# Phrag. Sunspot



## SlipperFan (Apr 12, 2008)

Waunakee Sunset x schlimii. This is the first to bloom from a flask I purchased from Chuck Acker a couple years ago. The flower is tiny (a little over an inch wide), and not too great a shape, but maybe it'll improve. Not sure why it's called "Sunspot."


----------



## Elena (Apr 12, 2008)

Gosh, it's a hairy one.
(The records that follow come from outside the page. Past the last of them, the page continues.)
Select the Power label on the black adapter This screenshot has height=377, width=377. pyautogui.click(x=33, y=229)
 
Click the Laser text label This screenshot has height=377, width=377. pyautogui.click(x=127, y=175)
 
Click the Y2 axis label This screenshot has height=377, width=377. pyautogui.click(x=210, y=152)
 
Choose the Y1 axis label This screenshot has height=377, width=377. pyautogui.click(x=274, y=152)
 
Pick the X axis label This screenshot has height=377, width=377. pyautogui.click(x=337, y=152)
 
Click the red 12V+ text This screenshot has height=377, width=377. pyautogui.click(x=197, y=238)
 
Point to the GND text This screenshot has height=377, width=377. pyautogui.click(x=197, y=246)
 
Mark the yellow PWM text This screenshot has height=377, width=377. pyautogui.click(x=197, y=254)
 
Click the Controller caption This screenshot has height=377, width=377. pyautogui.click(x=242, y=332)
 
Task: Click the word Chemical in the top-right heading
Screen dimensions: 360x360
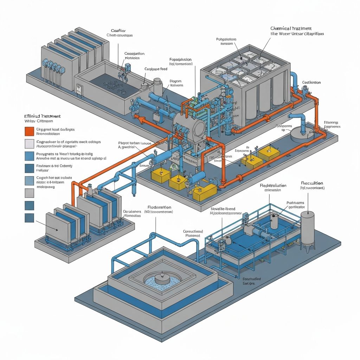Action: pos(282,28)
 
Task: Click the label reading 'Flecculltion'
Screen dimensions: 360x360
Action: pos(312,183)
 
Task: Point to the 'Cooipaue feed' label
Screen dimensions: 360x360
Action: pos(156,69)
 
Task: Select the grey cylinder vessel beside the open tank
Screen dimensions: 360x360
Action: pos(158,86)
Hopefully the shape will improve, I think it could be a really cute one!


----------



## NYEric (Apr 12, 2008)

Yay besseae hybrids! w/ so much besseae crossed w/ schlimii it looks like a Hanne Popow!


----------



## JeanLux (Apr 13, 2008)

Yay, nice schlimii hybrid! (sorry for the copyright violation Eric  ) Jean


----------



## rdlsreno (Apr 13, 2008)

Looks like a Phrag fischerii! Nice color!


Ramon


----------



## Bolero (Apr 13, 2008)

That's a very cute and very fuzzy pink flower.
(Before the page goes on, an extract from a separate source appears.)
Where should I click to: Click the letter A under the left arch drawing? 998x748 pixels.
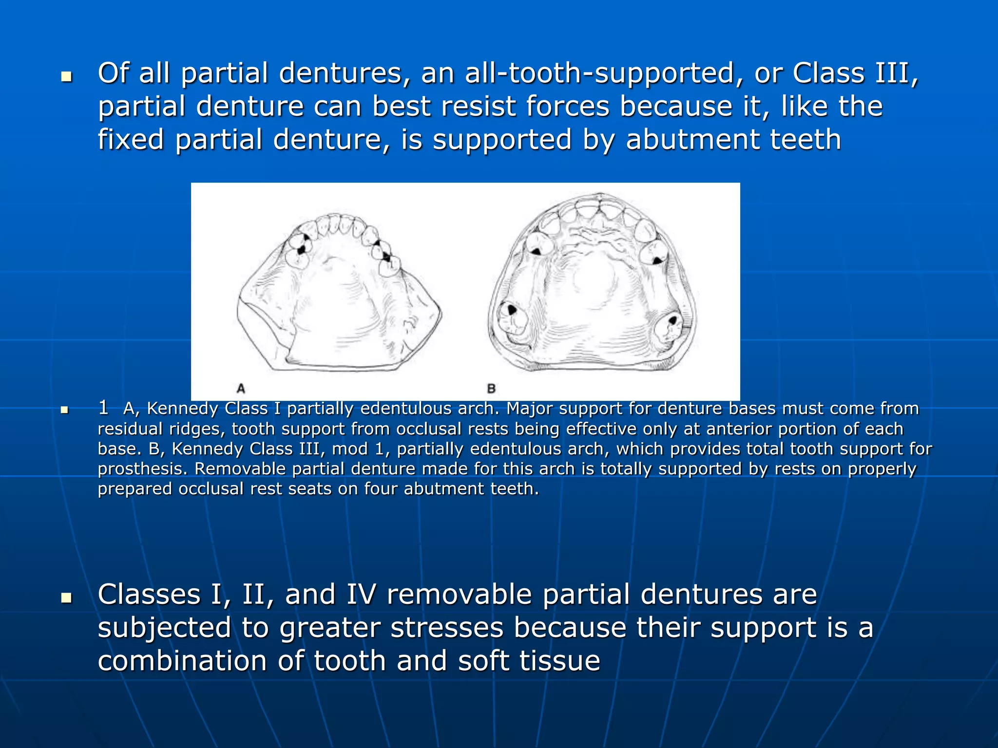pyautogui.click(x=241, y=388)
I think it has a lot of character as well.


----------



## toddybear (Apr 13, 2008)

Fuzzy little guy!


----------



## NYEric (Apr 13, 2008)

JeanLux said:


> Yay, nice schlimii hybrid! (sorry for the copyright violation Eric  ) Jean



Don't worry! My lawyers wanted a european trip!


----------



## Greenpaph (Apr 13, 2008)

Very lovely!

:clap::clap:


----------



## SlipperFan (Apr 13, 2008)

rdlsreno said:


> Looks like a Phrag fischerii!
> 
> Ramon


That's what I thought, also. It's about the same size, as well.


----------



## Park Bear (Apr 15, 2008)

sweet


----------



## SlipperFan (Apr 7, 2009)

Here's the second one to bloom from this flask. These have not been good growers -- very slow and weak, but maybe it's my culture. This flower is much better, though.


----------



## goldenrose (Apr 7, 2009)

:clap: :drool: This second one is GORGEOUS!!! How's the flower size on this one? :drool: :clap:


----------



## NYEric (Apr 7, 2009)

Sweet! Yay besseae hybrids! 
Hmmm do I have one of these?


----------



## Phragmatic (Apr 7, 2009)

The second one looks very nice. Another one to put on my list! Thanks for sharing


----------



## Elena (Apr 7, 2009)

The second one looks great, I love it!


----------



## biothanasis (Apr 7, 2009)

So cute both!!! The second has better shape....!!! Nice!!!


----------



## SlipperFan (Apr 7, 2009)

goldenrose said:


> :clap: :drool: This second one is GORGEOUS!!! How's the flower size on this one? :drool: :clap:


I'd say the same size as schlimii.


----------



## Yoyo_Jo (Apr 7, 2009)

Oh yeah, that second bloom is sweet - love how furry it is! :clap:


----------



## Phrag-Plus (Apr 7, 2009)

I like the second one.... Nice colour and fur....


----------



## SlipperKing (Apr 8, 2009)

Yes, the second is a better flower but it's still too hairy! Dot can you give it a shave?oke:


----------



## SlipperFan (Apr 8, 2009)

:rollhappy:


----------